[Opening The records section]

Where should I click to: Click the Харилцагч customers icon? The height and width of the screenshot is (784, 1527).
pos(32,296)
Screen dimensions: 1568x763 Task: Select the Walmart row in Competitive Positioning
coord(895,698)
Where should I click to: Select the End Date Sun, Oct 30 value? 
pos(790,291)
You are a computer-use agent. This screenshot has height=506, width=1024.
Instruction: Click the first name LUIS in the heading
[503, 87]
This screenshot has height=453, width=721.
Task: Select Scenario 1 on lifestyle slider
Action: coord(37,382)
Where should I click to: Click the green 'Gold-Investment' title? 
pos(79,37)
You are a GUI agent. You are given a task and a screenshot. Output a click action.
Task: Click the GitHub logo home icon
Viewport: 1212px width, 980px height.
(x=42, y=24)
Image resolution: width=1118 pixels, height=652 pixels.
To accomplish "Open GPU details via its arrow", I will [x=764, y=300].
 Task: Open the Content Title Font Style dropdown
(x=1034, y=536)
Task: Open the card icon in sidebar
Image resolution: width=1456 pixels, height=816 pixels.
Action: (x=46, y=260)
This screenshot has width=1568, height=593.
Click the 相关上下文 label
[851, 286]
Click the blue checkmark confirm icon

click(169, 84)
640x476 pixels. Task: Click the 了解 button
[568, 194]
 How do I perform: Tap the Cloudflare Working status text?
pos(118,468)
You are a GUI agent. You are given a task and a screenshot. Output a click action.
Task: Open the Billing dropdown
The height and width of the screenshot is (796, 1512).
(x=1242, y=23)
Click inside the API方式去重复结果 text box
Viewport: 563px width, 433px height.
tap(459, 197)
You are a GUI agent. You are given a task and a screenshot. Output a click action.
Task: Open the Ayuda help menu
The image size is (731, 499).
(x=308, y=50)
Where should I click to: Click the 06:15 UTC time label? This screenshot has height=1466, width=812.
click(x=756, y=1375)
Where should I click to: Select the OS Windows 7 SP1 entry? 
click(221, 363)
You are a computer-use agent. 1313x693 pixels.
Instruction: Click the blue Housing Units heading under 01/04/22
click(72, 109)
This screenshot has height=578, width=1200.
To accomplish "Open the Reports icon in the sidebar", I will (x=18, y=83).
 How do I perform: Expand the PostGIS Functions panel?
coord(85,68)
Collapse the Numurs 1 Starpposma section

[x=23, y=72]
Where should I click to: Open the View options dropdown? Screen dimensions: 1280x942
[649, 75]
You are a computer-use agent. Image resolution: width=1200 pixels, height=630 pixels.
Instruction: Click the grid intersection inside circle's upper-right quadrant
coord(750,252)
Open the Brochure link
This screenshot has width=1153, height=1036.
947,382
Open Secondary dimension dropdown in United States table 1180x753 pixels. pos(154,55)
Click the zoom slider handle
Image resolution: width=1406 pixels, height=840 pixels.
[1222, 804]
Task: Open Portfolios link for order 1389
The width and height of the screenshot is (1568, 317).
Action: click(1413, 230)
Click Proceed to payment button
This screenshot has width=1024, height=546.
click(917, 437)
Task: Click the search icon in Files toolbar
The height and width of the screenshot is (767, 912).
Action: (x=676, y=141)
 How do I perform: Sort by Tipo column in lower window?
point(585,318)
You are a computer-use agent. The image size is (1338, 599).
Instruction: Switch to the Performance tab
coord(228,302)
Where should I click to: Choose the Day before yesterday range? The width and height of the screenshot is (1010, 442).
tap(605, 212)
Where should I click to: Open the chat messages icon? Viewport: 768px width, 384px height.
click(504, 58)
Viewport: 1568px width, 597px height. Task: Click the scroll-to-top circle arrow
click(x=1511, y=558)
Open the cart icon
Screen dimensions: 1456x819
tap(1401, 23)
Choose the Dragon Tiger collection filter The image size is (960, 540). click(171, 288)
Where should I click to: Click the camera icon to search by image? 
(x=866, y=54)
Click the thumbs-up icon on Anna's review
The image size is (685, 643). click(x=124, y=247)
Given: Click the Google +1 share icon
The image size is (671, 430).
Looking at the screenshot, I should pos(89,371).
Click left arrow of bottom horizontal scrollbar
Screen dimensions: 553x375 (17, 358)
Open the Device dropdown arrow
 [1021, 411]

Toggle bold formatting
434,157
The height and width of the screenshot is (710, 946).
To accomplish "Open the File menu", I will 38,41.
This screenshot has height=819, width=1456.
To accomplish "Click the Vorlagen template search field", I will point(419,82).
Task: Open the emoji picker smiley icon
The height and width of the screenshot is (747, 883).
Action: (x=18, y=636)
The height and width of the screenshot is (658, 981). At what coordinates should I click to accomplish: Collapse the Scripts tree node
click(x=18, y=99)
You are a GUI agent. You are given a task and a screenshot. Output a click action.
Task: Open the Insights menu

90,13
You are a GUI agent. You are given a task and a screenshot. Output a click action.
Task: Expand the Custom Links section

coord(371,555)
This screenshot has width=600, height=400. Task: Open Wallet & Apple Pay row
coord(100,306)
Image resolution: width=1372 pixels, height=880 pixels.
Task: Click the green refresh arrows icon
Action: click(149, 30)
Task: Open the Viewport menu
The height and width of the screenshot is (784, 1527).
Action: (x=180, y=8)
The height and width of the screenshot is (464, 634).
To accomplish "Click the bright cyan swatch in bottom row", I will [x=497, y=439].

[Closing The records section]

About this task
Write down every line of the data above that includes the string "will".

Written answer
To accomplish "Open GPU details via its arrow", I will [x=764, y=300].
To accomplish "Open the Reports icon in the sidebar", I will (x=18, y=83).
To accomplish "Open the File menu", I will 38,41.
To accomplish "Click the Vorlagen template search field", I will point(419,82).
To accomplish "Click the bright cyan swatch in bottom row", I will [x=497, y=439].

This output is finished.